Ya Tuhan, pahit betul rasanya mengetahui sesuatu yang selama ini gak pernah gue ketahui, entah apa maksud tujuan tuhan menunjukkan hal itu, caranya pun cukup unik ah menangis pun harus kutahan sampai tak ada satupun yang mengetahuinya, nyerinya masih berasa masih sukses membuat dada terasa berdenyut ngilu.

"Iya tahu nanti malam ya disepertiga malam kita ketemuan" mendongak melihat langit yang tampak agak mendung dengan angin yang tidak terlalu kencang, pohon-pohon disekitar berayun mengikuti arah kemana angin berhembus, belakangan ini hawanya panas banget, hujan juga engga yah tidur tanpa kipas angin udah bikin menghilangkan beberapa persen kandungan air dalam badan sih, bangun tidur kayak abis workout. Duduk dipelataran teras ditemani sejuknya angin sore cukup membuat aktifitas bengong gue kali ini beraliran pop indie.

Ah.. ternyata bengong kayak gini enak juga ya, menghilangkan berbagai macam pikiran gak enak dan suudzon suudzon lainnya hihi, setelah bengong semua kupasrahkan pada Yang Maha Kuasa, Yang Maha Mendengar, Maha Pengertian dan pokoknya segala-galanya ! minta dikasih balasan yang setimpal ! dan kujalani hari-hariku dengan cara gue sendiri, gue juga mau bahagia, ya happy happy aja gitu.

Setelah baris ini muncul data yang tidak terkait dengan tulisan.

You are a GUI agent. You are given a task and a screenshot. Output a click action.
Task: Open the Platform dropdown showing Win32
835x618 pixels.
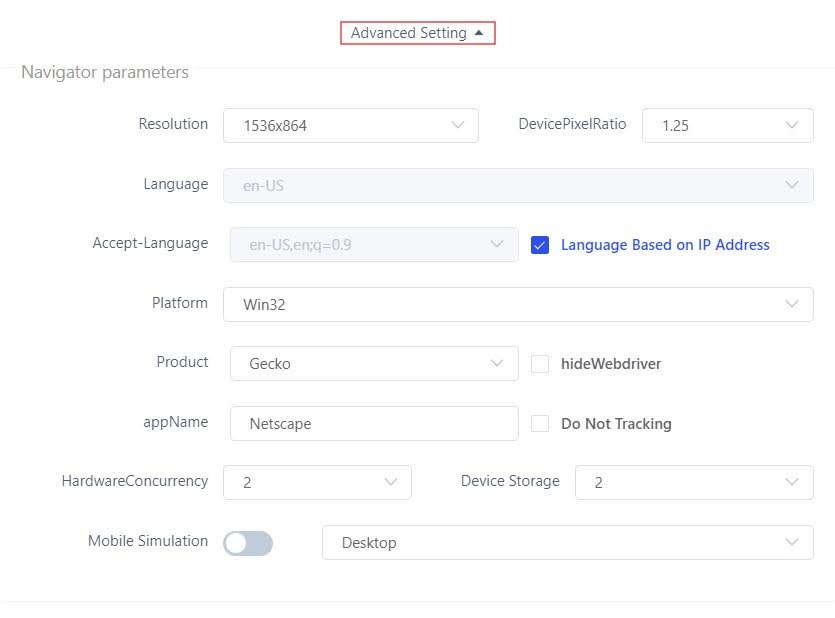pos(517,304)
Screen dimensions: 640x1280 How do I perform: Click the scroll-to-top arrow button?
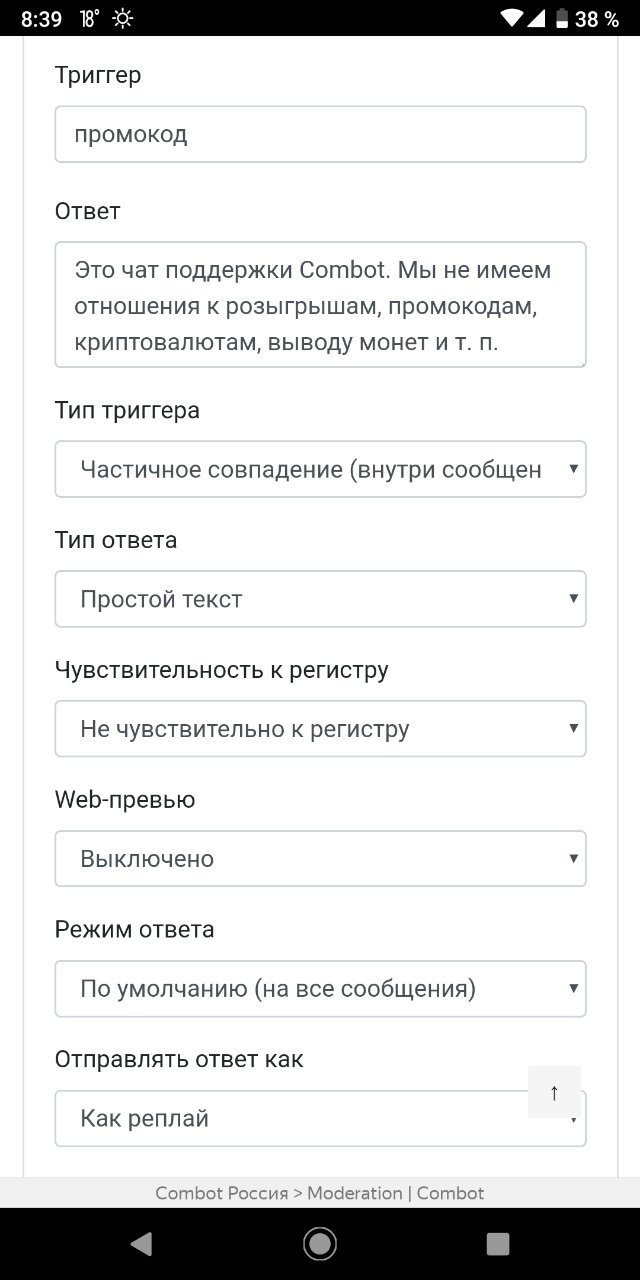(x=554, y=1092)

"kalau kamu gak sama aku kamu pasti udah bahagia ya?" pertanyaan gak jelas yang random tiba-tiba keluar gitu aja mengarah ke gue, "gak tau, bisa jadi aku hidup bahagia dengan kehidupanku kamu melarat dengan kehidupan yang kamu pilih sendiri"  "kenapa gitu ?"  diakhiri dengan senyuman tanpa jawaban balasan.

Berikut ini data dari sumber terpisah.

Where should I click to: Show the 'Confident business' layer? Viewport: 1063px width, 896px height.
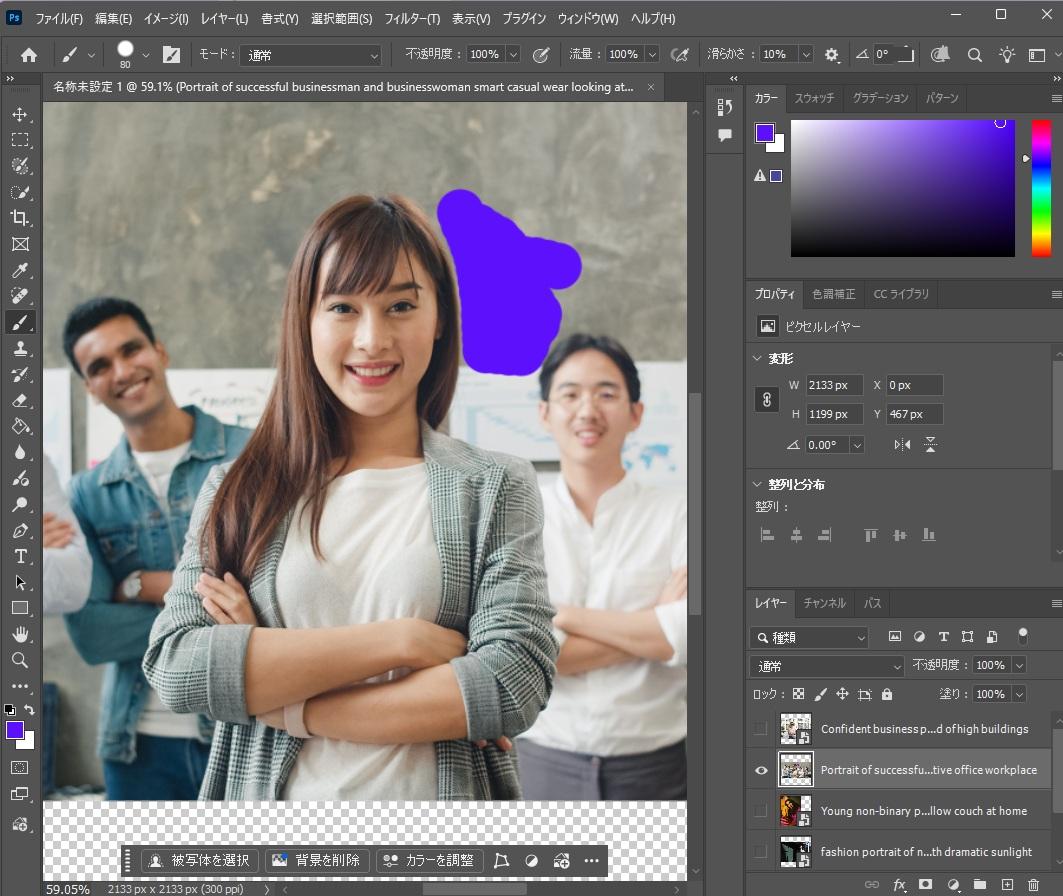tap(761, 729)
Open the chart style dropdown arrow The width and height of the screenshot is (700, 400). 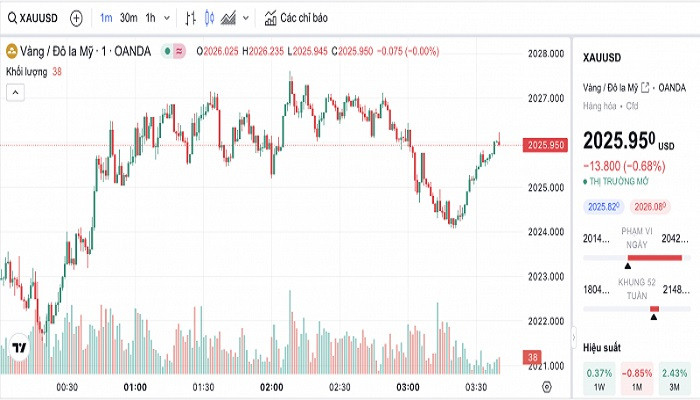(x=246, y=18)
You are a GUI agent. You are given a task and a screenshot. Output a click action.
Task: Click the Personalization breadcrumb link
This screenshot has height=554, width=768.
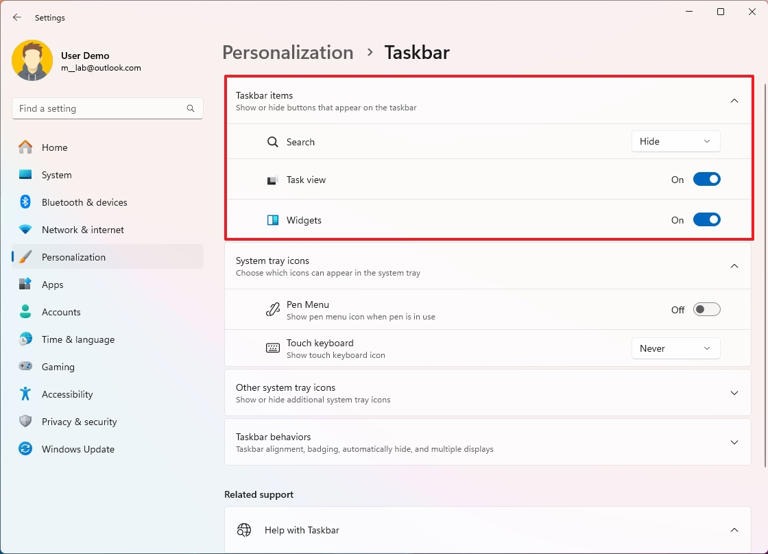[288, 52]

Manusia memang tempatnya menyesal, ketika masih "ada" masih bersama biasanya disia-siakanlah dia, dan ketika sudah "tidak ada" entah pergi atau kembali kepada Tuhan barulah "aku menyesal" keluar dengan lancar tanpa hambatan dari mulut. Basi kan ? kalau makanan sudah masuk tempat sampah, atau dijadikan pupuk untuk tanaman agar lebih bermanfaat, kalau omonganmu yang basi? bisa dimanfaatkan untuk jadi apa? sepertinya tidak bisa jadi apa-apa.

Sudah mau maghrib rupanya, tapi anginnya masih asik untuk dinikmati, masih enak buat diajak bengong bareng, alhamdulillah penghujung akhir pekanku kali ini cukup berfaedah, setidaknya bermanfaat lah.

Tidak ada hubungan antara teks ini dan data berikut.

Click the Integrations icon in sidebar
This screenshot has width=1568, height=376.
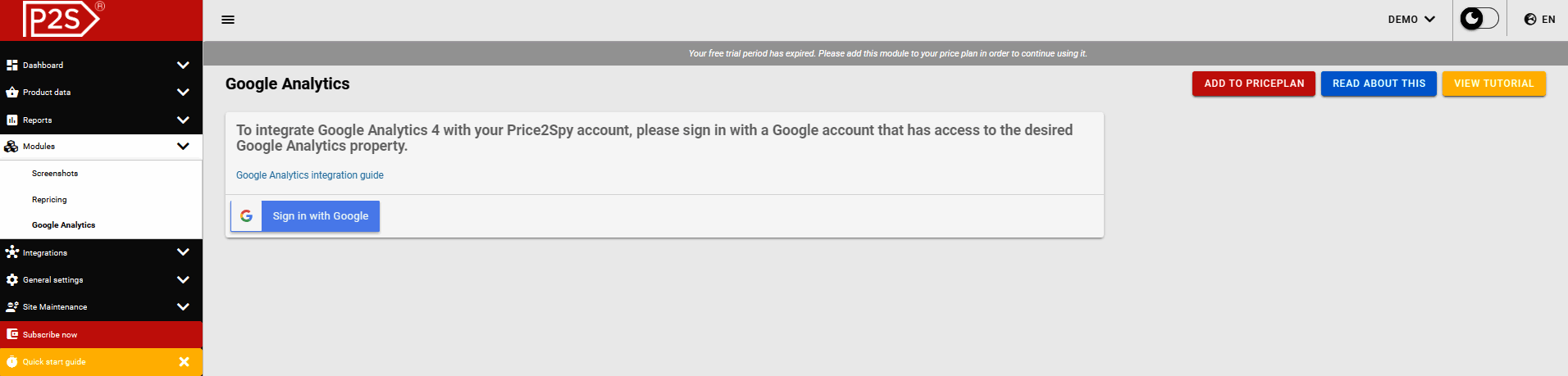tap(12, 252)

Pesanku sore ini untuk Tuhan yang Maha Asyik, Tuhan ehm.. dengarkan dan kabulkanlah permintaanku,permohonanku agar rasa sakit ini dibalas oleh sesuatu yang membuat rasa sakit ini hilang tanpa tedeng aling-aling, balaslah dengan rasa bahagia,suka cita, gembira sampai meneteskan airmata kalau perlu, gantilah rasa sakit ini dengan rasa yang bisa membuat lambungku terasa seperti diisi ribuan kupu-kupu rasa bahagia dan syukur yang tidak pernah berhenti, Tuhan kumohon pada siapa lagi aku memohon pada siapa lagi aku meminta kalau bukan padaMu.

Sudah mau gelap dan perutku lapar, aku harus masak.